TEXT SHOWN Start Marker
Brazil, with all of its recent economic growth, is leaving the masses behind.  This smells a lot like the widening wealth gap going on right here in the United States  See slides 14 and 15 of The Cadence of Finance for example.

Make no mistake, Brazil has a 99%/1% problem as does the United States.  Hopefully the U.S. will win the race towards shared prosperity.  Hopefully we will be the first to begin reversing the widening wealth gap…

Here is the LA Times article.

Goldman Sachs doubles profits

The monetary policy was supposed to boost the economy via quantitative easing (QE).  However, unemployment and under-employment are relatively high.  Wages for the 99% are flat or declining.  Yet profits at Goldman Sachs doubled.  This is likely due to Gold-man’s ability to borrow at low rates (QE) and gamble with that borrowed money.  But when those gambles don’t work out (e.g., the depression and recent recession) we taxpayers bail them out. 

Meanwhile, the 99% earn near zero interest paid on savings accounts.  QE, unemployment high, wages flat, deposit rates zero, and Goldman Sachs profit doubles?  Sure seems like wealth transfer from the 99% to the 1%…

Mexico more obese than the US?
TEXT SHOWN End Marker
DATA SECTION Start Marker
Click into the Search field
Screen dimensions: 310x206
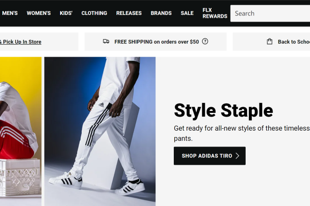[270, 14]
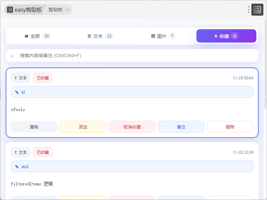This screenshot has height=200, width=267.
Task: Focus the search content or notes field
Action: 133,56
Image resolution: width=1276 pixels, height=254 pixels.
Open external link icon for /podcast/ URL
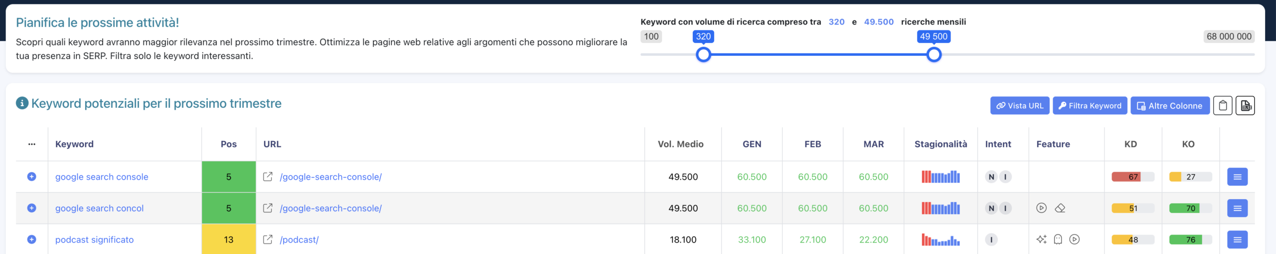[268, 240]
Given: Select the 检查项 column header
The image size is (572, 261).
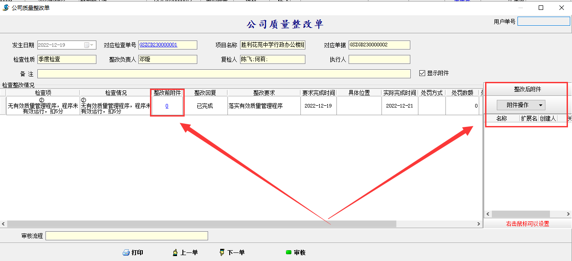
DATA SECTION End Marker
WORK INSTRUCTIONS.
a – Retype the wealth gap post, beginning at the words "Goldman Sachs doubles profits" and stopping after "bail them out.".
b – Summarize the wealth gap post in two sentences.
The material shown above was drawn from a separate source.

RESPONSES TO THE EXERCISE.
a –
Goldman Sachs doubles profits

The monetary policy was supposed to boost the economy via quantitative easing (QE).  However, unemployment and under-employment are relatively high.  Wages for the 99% are flat or declining.  Yet profits at Goldman Sachs doubled.  This is likely due to Gold-man’s ability to borrow at low rates (QE) and gamble with that borrowed money.  But when those gambles don’t work out (e.g., the depression and recent recession) we taxpayers bail them out.

b – The post says that Brazil, despite its recent economic growth, is leaving the masses behind and has a 99%/1% problem like the United States, where the wealth gap is also widening. It adds that while unemployment is relatively high, wages for the 99% are flat or declining, and savings earn near-zero interest, Goldman Sachs doubled its profits, which seems to the author like a wealth transfer from the 99% to the 1%.